Lo que más recuerda de aquella época es la cabra, que estaba en el terraplén posterior a la casa, más allá del retrete y lindando con una finca, y que daba bastante leche, tres litros diarios, y el animal sufría cuando no lo ordeñaban, de tan hinchadas que tenía las ubres, y un domingo la ordeñaban en la habitación grande que daba a la carretera porque había venido un vecino y le mostraban el prodigio, y cerraron las ventanas para que no la viera allí la gente que volvía de misa.
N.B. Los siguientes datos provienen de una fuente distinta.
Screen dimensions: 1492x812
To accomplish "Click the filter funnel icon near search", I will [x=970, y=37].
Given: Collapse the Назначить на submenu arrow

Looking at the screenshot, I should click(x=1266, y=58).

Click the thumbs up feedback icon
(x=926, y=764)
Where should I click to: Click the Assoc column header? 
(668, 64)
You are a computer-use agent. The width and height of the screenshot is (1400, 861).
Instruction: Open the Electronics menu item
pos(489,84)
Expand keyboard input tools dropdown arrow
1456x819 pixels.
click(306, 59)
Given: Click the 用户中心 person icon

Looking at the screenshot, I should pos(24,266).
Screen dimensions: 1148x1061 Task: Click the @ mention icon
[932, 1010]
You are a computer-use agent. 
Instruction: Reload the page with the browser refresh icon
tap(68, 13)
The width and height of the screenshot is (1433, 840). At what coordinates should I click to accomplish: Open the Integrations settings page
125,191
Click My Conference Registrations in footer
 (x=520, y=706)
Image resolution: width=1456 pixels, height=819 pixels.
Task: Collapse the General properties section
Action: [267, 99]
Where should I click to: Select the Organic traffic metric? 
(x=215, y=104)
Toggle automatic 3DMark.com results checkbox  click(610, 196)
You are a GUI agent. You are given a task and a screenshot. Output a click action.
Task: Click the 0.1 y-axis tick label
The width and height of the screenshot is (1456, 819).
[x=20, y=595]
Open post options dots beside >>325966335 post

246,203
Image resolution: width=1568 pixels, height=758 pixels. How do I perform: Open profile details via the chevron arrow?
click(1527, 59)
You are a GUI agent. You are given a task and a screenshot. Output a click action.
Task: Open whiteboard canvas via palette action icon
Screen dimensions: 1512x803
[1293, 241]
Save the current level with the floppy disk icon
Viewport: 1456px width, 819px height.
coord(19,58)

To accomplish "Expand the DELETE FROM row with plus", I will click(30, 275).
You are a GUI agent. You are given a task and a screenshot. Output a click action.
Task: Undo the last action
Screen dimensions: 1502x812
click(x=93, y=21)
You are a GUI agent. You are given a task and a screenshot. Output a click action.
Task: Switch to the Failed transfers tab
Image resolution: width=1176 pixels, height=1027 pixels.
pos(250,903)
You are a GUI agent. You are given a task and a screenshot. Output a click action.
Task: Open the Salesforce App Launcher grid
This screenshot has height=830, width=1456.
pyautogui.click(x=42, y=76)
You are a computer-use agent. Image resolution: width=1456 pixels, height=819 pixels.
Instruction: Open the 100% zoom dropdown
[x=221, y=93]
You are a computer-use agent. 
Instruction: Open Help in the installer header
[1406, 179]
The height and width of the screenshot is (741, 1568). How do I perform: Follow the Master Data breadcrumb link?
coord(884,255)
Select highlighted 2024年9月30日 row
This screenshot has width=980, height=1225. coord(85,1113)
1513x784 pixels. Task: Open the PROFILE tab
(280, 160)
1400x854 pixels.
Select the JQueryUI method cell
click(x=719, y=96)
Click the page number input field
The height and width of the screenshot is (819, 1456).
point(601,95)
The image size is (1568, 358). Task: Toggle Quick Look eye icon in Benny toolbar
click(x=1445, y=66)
Dos años más tarde, tendría Miguel cinco, cuando regresaron a la ciudad y se fueron de aquellas tierras, vendieron la cabra en mil quinientas pesetas, todo un capital, que pena no poder llevárnosla.

En las épocas en que la cabra no daba leche, Miguel tenía que ir a la lechería que estaba carretera abajo, y traía otra vez el cacharro para arriba, aunque a menudo derramaba el líquido blanco por el camino y llegaba a la casa llorando, y Eloísa lo volvía a mandar a por más mientras el se bebía las lágrimas. Por el camino pasaba por delante de un ficus gigantesco que había a pocos metros de la casa, en la otra orilla de la carretera, más grande que cualquiera de los eucaliptos, y luego doblaba a la derecha a la altura de un estanque inmenso; precisamente el mismo que un tremendo remolino vació en segundos lanzando el agua centenares de metros más lejos sobre la choza de la cabra de Constancita, la vecina, matando al animal y casi a ella, que acababa de salir de echarle de comer, porque allí los temporales eran terribles, y Miguel se acuerda de cuando a su hermano Javier le cayó una esquirla de cristal en un ojo que a punto estuvo de dejarle ciego, mientras estaban juntos los tres bajo la mesita de la radio, aquel armatoste que se oía en reunión por las noches, que tenía una lucecita que se encendía, y todo fué porque el viento rompió la ventana cerrada, igual que otras veces arrancaba los árboles de cuajo y los derribaba en medio de la carretera y había que hacer trasbordo saltando por encima del tronco caído, de una guagua a la otra, aquellas de la compañía de María Pérez, que los chóferes ya conocían a los chiquillos de verlos asomados a la ventana, que era su distracción la mayor parte del día, cuando Eloísa aprovechaba para ir a lavar y ver si la ropa se secaba, porque estaba hasta un mes seguido lloviendo a espesos goterones, que para Miguel eran siempre enormes, rompiéndose y salpicando contra el asfalto, y allí se quedaban tranquilos mirando los coches pasar, llamándoles especialmente la atención los coches "peninsulares", que luego sabrían que eran, en realidad, coches "americanos".